**Исходное задание 1**
Замените «девятнадцать» на «восемнадцать» во фрагменте статьи о переводе Мандельштама из Малларме: начните со слов «Перевод, незаконченный и», закончите словами «несет печать эклектики.».
**Исходное задание 2**
Допишите статью о переводе Мандельштама из Малларме, продолжив её после последнего предложения.

**Исходный текст**
-=-=-=-=-

Speaking In Tongues
Лавка Языков

Ксения Рагозина

Перевод, незаконченный и неудачный...





1910-ым годом подписан единственный перевод Осипа Мандельштама из Стефана Малларме. Мандельштам-переводчик -- сочетание уху непривычное, и правильно, он сам таковым себя не считал: зная в совершенстве немецкий, французский, выучив позднее грузинский, занимаясь армянским и не забросив старофранцузского с итальянским, переводил мало и чаще по необходимости, а юношеских работ, кроме этой, у него вовсе нет. Тем интереснее сохранившийся перевод. Мандельштам берется за (ни много -- ни мало) знаменитое стихотворение «Brise Marine»:




Случайно ли обращение Мандельштама к поэзии Малларме? За случайность тот факт, что Мандельштам ограничивается одним, к тому же незаконченным переводом -- и более никогда творчества этого поэта не касается. За случайность -- и возраст переводчика, ему девятнадцать, сама поэзия его пока несет печать эклектики.

-=-=-=-=-

**Фрагмент набора данных**
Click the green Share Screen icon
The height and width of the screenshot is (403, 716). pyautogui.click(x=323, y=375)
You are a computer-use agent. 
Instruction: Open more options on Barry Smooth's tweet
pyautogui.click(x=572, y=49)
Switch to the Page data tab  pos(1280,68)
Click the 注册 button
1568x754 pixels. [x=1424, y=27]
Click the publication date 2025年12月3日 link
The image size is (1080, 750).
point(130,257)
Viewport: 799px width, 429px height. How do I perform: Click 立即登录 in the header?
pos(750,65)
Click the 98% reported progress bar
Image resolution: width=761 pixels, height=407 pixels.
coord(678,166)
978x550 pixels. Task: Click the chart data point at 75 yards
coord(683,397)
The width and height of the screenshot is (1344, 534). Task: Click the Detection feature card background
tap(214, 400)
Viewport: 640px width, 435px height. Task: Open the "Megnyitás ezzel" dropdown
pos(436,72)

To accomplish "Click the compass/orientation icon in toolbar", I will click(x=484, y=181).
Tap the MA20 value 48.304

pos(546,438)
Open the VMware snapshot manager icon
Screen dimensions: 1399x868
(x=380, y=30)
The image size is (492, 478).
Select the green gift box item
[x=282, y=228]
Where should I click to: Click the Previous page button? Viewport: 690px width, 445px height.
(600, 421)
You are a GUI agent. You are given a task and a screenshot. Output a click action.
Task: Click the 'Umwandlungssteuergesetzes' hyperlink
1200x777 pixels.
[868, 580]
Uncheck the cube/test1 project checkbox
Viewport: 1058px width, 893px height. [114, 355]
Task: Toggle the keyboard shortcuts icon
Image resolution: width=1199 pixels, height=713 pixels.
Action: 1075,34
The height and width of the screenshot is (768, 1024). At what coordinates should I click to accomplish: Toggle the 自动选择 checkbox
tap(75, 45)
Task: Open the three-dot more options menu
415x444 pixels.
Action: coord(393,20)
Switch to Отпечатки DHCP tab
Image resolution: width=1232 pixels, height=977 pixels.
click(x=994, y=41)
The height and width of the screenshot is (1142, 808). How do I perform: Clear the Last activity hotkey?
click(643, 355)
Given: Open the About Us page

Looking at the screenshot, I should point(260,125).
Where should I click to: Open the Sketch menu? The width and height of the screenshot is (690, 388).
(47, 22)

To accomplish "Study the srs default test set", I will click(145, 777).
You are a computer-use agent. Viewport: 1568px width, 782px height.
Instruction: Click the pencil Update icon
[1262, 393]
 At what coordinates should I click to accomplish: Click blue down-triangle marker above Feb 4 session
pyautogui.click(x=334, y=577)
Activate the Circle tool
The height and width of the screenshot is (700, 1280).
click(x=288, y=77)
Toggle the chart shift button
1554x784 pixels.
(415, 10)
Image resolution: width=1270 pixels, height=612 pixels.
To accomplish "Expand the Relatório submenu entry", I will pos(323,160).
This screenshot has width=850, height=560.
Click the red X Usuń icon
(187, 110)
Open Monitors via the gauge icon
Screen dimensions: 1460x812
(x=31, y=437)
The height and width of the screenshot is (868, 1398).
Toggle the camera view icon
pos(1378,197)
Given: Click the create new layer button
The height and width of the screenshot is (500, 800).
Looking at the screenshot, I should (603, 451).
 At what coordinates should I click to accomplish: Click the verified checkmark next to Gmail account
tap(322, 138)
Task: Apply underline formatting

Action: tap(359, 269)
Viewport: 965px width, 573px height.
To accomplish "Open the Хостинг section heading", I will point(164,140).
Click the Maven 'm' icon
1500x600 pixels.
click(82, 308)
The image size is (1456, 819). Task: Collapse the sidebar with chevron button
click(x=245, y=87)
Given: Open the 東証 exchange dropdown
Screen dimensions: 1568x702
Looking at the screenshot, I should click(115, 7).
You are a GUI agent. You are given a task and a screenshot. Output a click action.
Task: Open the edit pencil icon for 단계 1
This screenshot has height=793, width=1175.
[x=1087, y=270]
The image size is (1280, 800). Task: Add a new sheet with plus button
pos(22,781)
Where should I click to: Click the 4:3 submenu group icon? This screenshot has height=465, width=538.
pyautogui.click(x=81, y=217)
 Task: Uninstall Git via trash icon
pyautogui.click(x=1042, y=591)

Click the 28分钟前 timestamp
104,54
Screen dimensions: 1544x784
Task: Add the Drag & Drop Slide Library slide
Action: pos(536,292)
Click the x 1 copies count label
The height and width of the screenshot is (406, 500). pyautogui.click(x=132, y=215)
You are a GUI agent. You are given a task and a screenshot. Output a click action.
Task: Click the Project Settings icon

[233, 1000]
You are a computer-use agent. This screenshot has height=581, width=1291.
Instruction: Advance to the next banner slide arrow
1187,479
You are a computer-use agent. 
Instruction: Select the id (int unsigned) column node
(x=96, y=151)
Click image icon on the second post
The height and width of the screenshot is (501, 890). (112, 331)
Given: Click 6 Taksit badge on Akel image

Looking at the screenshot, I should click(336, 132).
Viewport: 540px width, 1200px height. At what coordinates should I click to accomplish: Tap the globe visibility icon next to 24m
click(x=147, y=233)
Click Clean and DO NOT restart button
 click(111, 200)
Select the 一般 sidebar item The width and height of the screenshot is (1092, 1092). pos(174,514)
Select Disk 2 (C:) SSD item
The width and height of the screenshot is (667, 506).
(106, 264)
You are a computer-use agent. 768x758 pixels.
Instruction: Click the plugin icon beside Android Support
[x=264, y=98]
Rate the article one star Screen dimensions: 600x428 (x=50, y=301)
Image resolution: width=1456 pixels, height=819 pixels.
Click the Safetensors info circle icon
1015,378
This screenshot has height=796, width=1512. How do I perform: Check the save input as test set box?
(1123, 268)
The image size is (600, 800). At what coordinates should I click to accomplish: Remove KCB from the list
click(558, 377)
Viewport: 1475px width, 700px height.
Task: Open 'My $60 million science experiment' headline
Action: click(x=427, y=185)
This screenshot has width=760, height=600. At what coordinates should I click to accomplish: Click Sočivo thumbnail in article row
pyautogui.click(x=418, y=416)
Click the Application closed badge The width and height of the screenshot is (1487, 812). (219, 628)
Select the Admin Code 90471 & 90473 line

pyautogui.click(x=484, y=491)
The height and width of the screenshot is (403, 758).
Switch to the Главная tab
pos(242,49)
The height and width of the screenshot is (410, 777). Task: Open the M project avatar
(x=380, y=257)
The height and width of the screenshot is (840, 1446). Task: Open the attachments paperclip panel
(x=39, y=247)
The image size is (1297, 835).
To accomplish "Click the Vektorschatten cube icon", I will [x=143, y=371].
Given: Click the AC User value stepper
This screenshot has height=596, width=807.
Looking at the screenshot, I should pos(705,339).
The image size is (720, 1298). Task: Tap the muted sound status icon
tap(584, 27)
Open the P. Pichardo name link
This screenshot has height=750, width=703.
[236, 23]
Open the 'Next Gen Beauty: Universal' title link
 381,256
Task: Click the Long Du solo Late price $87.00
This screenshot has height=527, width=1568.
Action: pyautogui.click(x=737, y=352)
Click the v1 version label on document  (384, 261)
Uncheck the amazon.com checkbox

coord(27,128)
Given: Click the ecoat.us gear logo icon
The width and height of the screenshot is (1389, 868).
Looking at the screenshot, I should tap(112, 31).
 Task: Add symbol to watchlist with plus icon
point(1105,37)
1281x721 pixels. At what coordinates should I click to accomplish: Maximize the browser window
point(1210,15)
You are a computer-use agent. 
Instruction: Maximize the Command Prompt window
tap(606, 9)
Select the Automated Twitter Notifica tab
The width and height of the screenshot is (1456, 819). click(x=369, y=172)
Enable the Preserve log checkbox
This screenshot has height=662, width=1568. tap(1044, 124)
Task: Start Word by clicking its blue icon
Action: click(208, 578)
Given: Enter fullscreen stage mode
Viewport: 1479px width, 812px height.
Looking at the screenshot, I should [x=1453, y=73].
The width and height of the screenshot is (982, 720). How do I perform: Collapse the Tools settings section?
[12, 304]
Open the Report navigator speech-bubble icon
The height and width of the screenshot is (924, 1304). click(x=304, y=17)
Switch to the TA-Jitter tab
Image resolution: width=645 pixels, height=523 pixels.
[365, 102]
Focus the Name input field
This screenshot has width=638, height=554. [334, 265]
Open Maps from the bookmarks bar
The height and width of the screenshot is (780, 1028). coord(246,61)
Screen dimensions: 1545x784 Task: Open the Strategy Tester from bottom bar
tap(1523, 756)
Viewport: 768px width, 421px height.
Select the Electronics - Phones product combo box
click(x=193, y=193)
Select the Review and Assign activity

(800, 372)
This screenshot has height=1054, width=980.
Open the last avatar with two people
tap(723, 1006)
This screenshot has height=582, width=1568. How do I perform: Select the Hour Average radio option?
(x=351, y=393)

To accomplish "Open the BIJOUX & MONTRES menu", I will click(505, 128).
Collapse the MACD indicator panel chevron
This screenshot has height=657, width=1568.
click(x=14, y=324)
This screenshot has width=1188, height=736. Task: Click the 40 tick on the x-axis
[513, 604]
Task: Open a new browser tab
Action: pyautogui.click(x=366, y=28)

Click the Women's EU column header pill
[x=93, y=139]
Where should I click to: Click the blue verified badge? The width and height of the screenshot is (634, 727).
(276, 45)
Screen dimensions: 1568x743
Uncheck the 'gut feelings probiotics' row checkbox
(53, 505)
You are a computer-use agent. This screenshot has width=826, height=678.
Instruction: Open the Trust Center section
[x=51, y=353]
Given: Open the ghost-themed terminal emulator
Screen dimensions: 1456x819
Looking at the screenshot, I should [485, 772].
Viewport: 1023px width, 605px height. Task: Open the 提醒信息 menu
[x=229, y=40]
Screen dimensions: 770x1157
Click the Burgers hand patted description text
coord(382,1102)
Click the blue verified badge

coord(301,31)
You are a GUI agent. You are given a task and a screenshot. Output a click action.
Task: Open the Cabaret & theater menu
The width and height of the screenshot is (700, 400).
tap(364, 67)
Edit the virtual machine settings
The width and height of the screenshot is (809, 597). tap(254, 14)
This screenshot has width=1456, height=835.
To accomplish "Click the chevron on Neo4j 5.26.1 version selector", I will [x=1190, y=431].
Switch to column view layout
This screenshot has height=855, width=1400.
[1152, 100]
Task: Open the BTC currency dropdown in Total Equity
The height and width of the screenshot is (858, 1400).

-=-=-=-=-

**Результат выполнения 1**
Перевод, незаконченный и неудачный...





1910-ым годом подписан единственный перевод Осипа Мандельштама из Стефана Малларме. Мандельштам-переводчик -- сочетание уху непривычное, и правильно, он сам таковым себя не считал: зная в совершенстве немецкий, французский, выучив позднее грузинский, занимаясь армянским и не забросив старофранцузского с итальянским, переводил мало и чаще по необходимости, а юношеских работ, кроме этой, у него вовсе нет. Тем интереснее сохранившийся перевод. Мандельштам берется за (ни много -- ни мало) знаменитое стихотворение «Brise Marine»:




Случайно ли обращение Мандельштама к поэзии Малларме? За случайность тот факт, что Мандельштам ограничивается одним, к тому же незаконченным переводом -- и более никогда творчества этого поэта не касается. За случайность -- и возраст переводчика, ему восемнадцать, сама поэзия его пока несет печать эклектики.

**Результат выполнения 2**
Из воспоминаний Н.Я.Мандельштам можно также заключить, что восемь строк и «пропущенная» строка перевода из Малларме -- всего лишь один из многих ученических опытов начинающего поэта, примеряющегося то к одному, то к другому автору без особой системы и цели: «В юности он как-то пробовал переводить Малларме -- ему посоветовал Анненский: учитесь на переводах. Но ничего из этого не вышло и О.М. убеждал меня, что Малларме просто шутник. И еще - Гумилев и Георгий Иванов будто дразнили его такой строчкой: и молодая мать - кормящая сосна, то есть со сна.» (2)
В переводе Мандельштама, конечно, никакой «сосны» нет:


В переводе также нет образа кормящей матери, есть молодая мать с ребенком на руках. Составители Собрания Сочинений в YMСA-PRESS (5), мне кажется, совершенно справедливо заключили, что неудачная строка, которой мучили Мандельштама Гумилев с Ивановым -- из первого перевода стихотворения и соответствует «Et ni la jeune femme allaitant son enfant». «Со сна» могло рифмовать со словом «белизна» (ni la vide papier que la blancheur dйfend).
Существование первого, не сохранившегося, перевода представляется более чем вероятным: Мандельштам переводил одно и то же стихотворение Малларме по крайней мере, дважды, и это, учитывая его характер, вряд ли случайно.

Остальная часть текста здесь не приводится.